UCSF

Specification of the trachea and esophagus from the embryonic foregut is critical for the function of the respiratory and digestive systems. Congenital birth defects associated with improper tracheoesophageal development in humans are common and have severe consequences to respiration and feeding that require immediate surgical intervention. During development, tracheoesophageal specification is dependent on proper dorsoventral patterning of the foregut endoderm tube. This involves the establishment of ventral NKX2.1 and dorsal SOX2 expression domains that are thought to promote tracheal and esophageal fate, respectively. Loss of Nkx2.1 results in failed foregut separation, and adoption of SOX2 expression throughout the common foregut tube. Similarly, loss of Sox2 results in a common foregut tube expressing NKX2.1, leading to the previous conclusion that both of these transcription factors are master regulators of tracheal and esophageal fate, respectively. However, our understanding of tracheoesophageal fate specification is limited by a lack of information on dorsoventral foregut patterning at the transcriptome level.
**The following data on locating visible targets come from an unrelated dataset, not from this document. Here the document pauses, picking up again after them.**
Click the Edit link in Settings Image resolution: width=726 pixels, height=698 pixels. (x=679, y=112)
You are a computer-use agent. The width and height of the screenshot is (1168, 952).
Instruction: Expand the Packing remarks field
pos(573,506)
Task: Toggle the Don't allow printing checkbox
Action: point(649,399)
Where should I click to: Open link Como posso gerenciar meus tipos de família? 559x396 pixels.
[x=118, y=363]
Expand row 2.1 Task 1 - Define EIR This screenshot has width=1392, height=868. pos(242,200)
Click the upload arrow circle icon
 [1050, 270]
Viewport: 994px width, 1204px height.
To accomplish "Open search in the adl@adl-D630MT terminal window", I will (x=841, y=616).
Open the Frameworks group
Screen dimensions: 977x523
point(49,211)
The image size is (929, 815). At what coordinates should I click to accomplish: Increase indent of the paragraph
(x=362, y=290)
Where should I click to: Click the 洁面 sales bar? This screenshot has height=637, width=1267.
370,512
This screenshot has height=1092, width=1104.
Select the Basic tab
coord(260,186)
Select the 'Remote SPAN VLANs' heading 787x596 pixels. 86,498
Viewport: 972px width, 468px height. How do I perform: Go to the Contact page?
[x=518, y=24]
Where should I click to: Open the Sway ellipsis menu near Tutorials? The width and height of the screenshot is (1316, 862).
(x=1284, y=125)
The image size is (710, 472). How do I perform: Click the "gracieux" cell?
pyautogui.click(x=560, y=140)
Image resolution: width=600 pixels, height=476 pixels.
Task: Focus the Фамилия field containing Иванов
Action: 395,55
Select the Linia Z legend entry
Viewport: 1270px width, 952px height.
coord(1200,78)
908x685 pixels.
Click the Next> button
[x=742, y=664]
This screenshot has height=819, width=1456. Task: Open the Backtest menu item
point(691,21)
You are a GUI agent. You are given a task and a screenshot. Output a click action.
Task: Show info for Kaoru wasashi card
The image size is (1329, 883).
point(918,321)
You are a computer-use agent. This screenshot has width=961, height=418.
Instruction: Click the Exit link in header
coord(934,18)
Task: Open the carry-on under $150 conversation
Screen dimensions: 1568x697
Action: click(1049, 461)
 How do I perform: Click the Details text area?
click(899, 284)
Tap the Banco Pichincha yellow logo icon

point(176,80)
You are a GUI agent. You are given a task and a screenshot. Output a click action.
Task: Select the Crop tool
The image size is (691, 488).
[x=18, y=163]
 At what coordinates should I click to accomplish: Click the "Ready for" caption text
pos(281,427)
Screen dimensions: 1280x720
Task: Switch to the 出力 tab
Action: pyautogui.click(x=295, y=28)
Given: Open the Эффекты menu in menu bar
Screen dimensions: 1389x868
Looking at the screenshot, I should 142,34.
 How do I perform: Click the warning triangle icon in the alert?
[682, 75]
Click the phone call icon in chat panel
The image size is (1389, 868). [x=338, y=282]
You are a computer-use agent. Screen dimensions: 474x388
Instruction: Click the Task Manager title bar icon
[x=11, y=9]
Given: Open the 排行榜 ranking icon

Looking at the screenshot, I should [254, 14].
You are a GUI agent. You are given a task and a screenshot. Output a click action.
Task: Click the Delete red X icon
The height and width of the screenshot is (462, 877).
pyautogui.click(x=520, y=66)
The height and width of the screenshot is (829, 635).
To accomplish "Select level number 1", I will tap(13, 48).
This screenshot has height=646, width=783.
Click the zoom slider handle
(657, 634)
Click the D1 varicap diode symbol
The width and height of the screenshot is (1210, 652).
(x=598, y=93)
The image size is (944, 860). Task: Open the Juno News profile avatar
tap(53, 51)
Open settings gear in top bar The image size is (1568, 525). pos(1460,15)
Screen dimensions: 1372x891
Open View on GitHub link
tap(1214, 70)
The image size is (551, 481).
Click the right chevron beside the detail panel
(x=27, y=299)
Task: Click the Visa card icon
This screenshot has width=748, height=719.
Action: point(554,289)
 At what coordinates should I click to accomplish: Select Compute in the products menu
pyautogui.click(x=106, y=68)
In this study, we use genome-wide methods to understand how tracheal and esophageal lineages are specified during mouse embryonic development. We use single cell RNA-sequencing to define transcriptomic profiles of early developing mouse trachea, lung, and esophagus, and discover a multitude of previously unknown markers of these tissues. Transcriptomic analysis of Nkx2.1-/- mutant foreguts reveals that NKX2.1 loss does not result in lineage conversion to esophagus as previously hypothesized and exposes an NKX2.1-independent tracheoesophageal program. Using ChIP-seq against NKX2.1, we identify direct NKX2.1 regulatory targets and interrogate their combinatorial regulation by NKX2.1 and SOX2 in compound mouse mutant analysis. Amongst the novel targets we identify are Shh and Wnt7b, which we demonstrate are regulated by NKX2.1 to control tracheal and esophageal mesenchyme specification to cartilage and smooth muscle. Together, these data dramatically revise our understanding of how tracheal and esophageal cell types are specified during development and uncover a limited yet critical role for Nkx2.1 in this process.